Objectives: To investigate the prevalence of loss of heterozygosity (LOH) at 12 different loci on chromosome 9 in patients with bladder neoplasms using a newly developed fluorescent multiplex polymerase chain reaction.
Patients and methods: In a population-based study, freshly frozen tissue was collected from all cases of newly detected bladder neoplasms in the Stockholm region during 1995 and 1996 (n = 538) and 156 representative cases were subsequently studied in the present series.
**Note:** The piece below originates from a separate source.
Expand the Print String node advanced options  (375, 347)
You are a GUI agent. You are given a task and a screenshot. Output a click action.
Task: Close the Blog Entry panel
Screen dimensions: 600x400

Results: In total, at one or more loci of chromosome 9, 89% (139/156) of the tumours showed LOH. Loss of heterozygosity in informative cases was in the range from 33.1% (41/124) at the 9p21 locus to 67% (77/115) at the 9q31.3-32 loci. When minor LOH was studied, representing a single LOH with retention of heterozygosity at both adjacent markers, relatively frequent losses were detected at 9q22.3 harbouring the PTCH gene (7.7%), at 9q32-33.1 (6.6%) and at 9q33.2 harbouring the DBCCR1 gene (7.5%). In relation to clinical information, LOH at 9p22.1 was statistically significantly correlated with tumour grade (p = 0.01), but not with tumour stage. Replication errors were observed in 14 of 156 (9%) tumours.
Conclusions: Our observation of relatively frequent minor LOH at 9p22.1, 9q22.3 and 9q32-33.1 identifies regions within which putative tumour suppressor genes, including the PTCH and the DBCCR1 genes, may reside.